Kukaï à 14h, suivi d’un tensaku (réécriture et
amélioration de quelques haïkus).
Les haïkus
suivants ont été remarqués :
Glissades
Le petit garçon redessine
les allées du jardin
(Evelaine, 3 vx)
un pleur d’enfant
sous les cerisiers en fleur
vent de pétales
(Danièle, 2 vx)
Affolement des mouettes
assis sur une cheminée
le chef d’orchestre
(Evelaine, 2 vx)
deux couples déjeunent
sous les cerisiers en fleur
parlant divorce
(Danièle, 2 vx)
pluie de pétales
sous les cerisiers en fleur
adieu à l’hiver
(Michel, 1 vx)
ce matin enfin
les jonquilles ne sont plus seules
cerisiers en fleurs
(Michel, 1 vx)
Tensaku
1)
Au pied des remparts
sous le vent tremblantes
les fleurs neigeuses des cerisiers
(C.)
Dans ce haïku les oppositions constituent des éléments
fondamentaux : force / fragilité et permanence / impermanence (remparts /
fleurs).
Mais les adjectifs sont trop nombreux : l’élagage
renforcera chaque mot, ainsi que l’ensemble.

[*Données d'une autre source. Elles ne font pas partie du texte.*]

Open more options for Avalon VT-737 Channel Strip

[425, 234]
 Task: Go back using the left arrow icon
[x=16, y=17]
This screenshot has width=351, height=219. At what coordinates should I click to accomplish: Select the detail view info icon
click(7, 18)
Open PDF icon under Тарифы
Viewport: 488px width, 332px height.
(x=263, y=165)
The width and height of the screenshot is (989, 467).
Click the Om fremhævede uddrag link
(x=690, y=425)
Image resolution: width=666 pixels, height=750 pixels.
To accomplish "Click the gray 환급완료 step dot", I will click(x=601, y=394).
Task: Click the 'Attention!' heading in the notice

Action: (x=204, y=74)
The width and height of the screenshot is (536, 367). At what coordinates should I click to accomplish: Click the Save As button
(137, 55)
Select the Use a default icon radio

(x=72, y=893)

Au pied des remparts / sous le vent tremblantes
/ les fleurs neigeuses des cerisiers
En supprimant les adjectifs, on évite la redondance :
le haïku réclame de la concision.
Dernière remarque : un kireji (césure) serait
bienvenu pour donner du relief. Il s’agit-là d’un constituant clé du haïku. Il
correspond à une rupture du rythme, un « pas de côté » en quelque
sorte, qui déstabilise légèrement le lecteur / la lectrice. Peut-être pour
rappeler que rien en ce monde n’est définitif ou acquis ?
Remparts –
Les fleurs de cerisiers
tremblent
C. préfère marquer le kireji par un tiret. Pourquoi
pas ? On notera cependant que toute ponctuation (ou autre marqueur :
la majuscule en est un aussi) signe l’irruption de l’auteur(e) dans le texte,
gommant la neutralité et orientant la lecture. Pour la même raison, le « je »

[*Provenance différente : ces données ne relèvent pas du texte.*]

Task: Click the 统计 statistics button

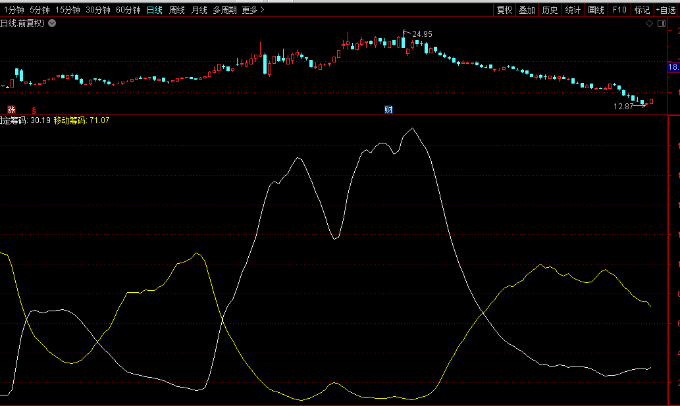Action: click(x=573, y=10)
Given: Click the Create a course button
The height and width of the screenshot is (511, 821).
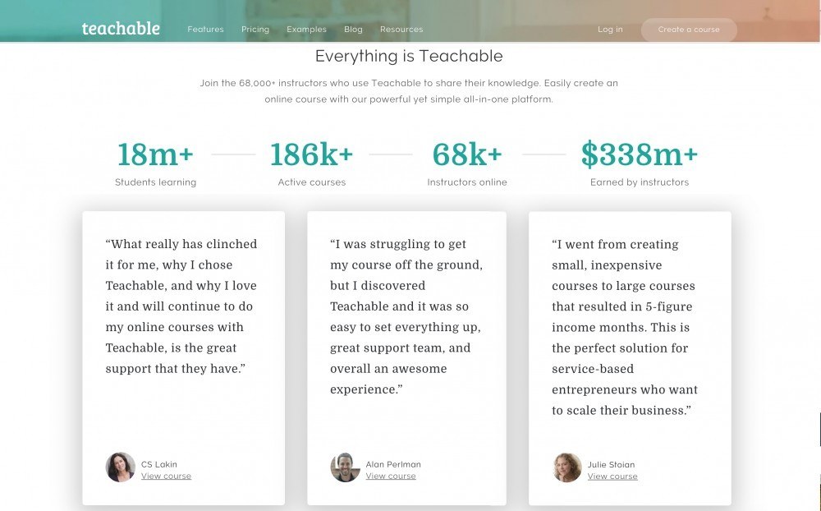Looking at the screenshot, I should [689, 30].
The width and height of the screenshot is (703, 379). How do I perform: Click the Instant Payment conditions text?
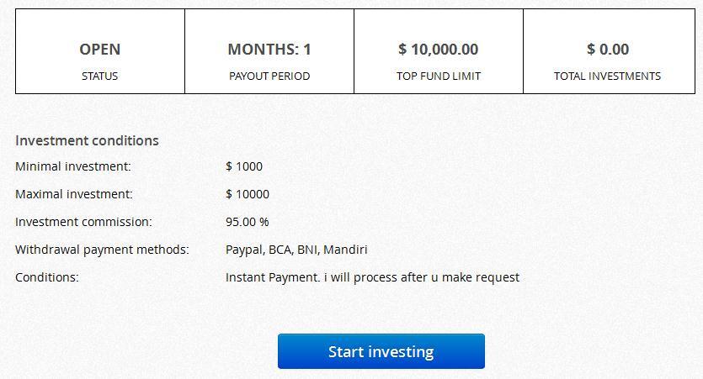[x=372, y=277]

devrait s’effacer. Cependant, il figure dans de nombreux haïkus. Rien n’est
interdit, mais il vaut mieux que le « je », s’il est présent, soit
discret et se fonde dans l’ensemble. Ex. : cueillant des champignons / ma
voix / devient le vent (Shiki). A moins qu’il introduise l’autodérision.
2)
Jonquilles et fleurs bleues alignées
Frondaison blanche et ronde
du magnolia solitaire (C.)
On apprécie, dans ce haïku le contraste entre un monde
ordonné d’un côté, et beaucoup plus fantaisiste de l’autre ; entre le
nombre (L1) et la solitude (L3) – du / de la poète ?

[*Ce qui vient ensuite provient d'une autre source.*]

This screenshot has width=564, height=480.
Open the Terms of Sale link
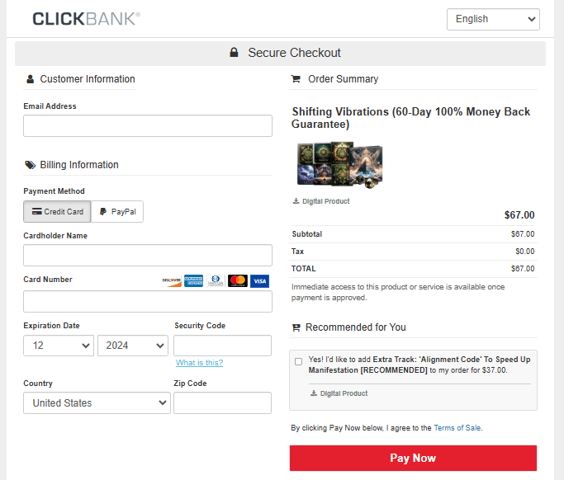coord(457,428)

Il reste à tailler dans le vif, afin de mettre en
avant les éléments importants. Jonquilles et fleurs bleues alignées / Frondaison
blanche et ronde / du magnolia solitaire
Et à donner plus de corps au haïku, en ménageant un petit
effet de surprise en L3 :
Jonquilles alignées –
La blancheur
du magnolia solitaire
Dès lors, le magnolia se trouve magnifié, devenant
presque « personnage principal », avec sa caractéristique physique
propre (sa blancheur = pureté, candeur, beauté, fragilité) et son tempérament
(solitaire).
On le voit, le haïku épuré offre une possibilité d’échange
entre l’auteure et le/ / la lect-eur / -rice. Si tout est dit, le dialogue ne
peut pas s’instaurer.
3)
jour de printemps
prendre des photos en couleur
jardin des remparts (M.)
L’effet « liste de courses » est un peu
gênant ici. Il vaut mieux lier entre elles deux « images » afin de
les fondre en une seule. Simplement en commençant L3 par « au »,
peut-être.
Le groupe fait encore remarquer qu’il serait plus
habile d’opposer grisaille et couleur :
fin d’hiver
prendre des photos en couleur
au jardin des remparts
L’auteur reste neutre, son impatience et sa
détermination transparaissent simplement dans l’emploi de l’infinitif en L2 et
la précision « en couleur ».
4)
pluie de pétales
sous les cerisiers en fleurs
adieu à l’hiver (M.)
Attention aux redondances telles que « pluie
de pétales » et « adieu à l’hiver ». Il faut éliminer un mot de saison. D’ailleurs, L3 devrait
constituer la conclusion du lecteur / de la lectrice, plutôt que celle de l’auteur,
qui manque ici à sa neutralité de mise. Sans dommage, L3 peut être supprimé et
remplacé par autre chose, par exemple « cri des mouettes ». Du même coup, le poème fait appel à un
deuxième sens (l’ouïe), et l’auteur ménage une ouverture intéressante :
pluie
de pétales
sous
les cerisiers en fleurs
cri
des mouettes
5)
La voiture jaune passe
La porte s’ouvre aux factures
Soudain les narcisses (C.)
L’auteure n’est pas satisfaite de la formulation de ce
haïku. Il manque en effet de limpidité.
On hésite entre « passage de la voiture jaune »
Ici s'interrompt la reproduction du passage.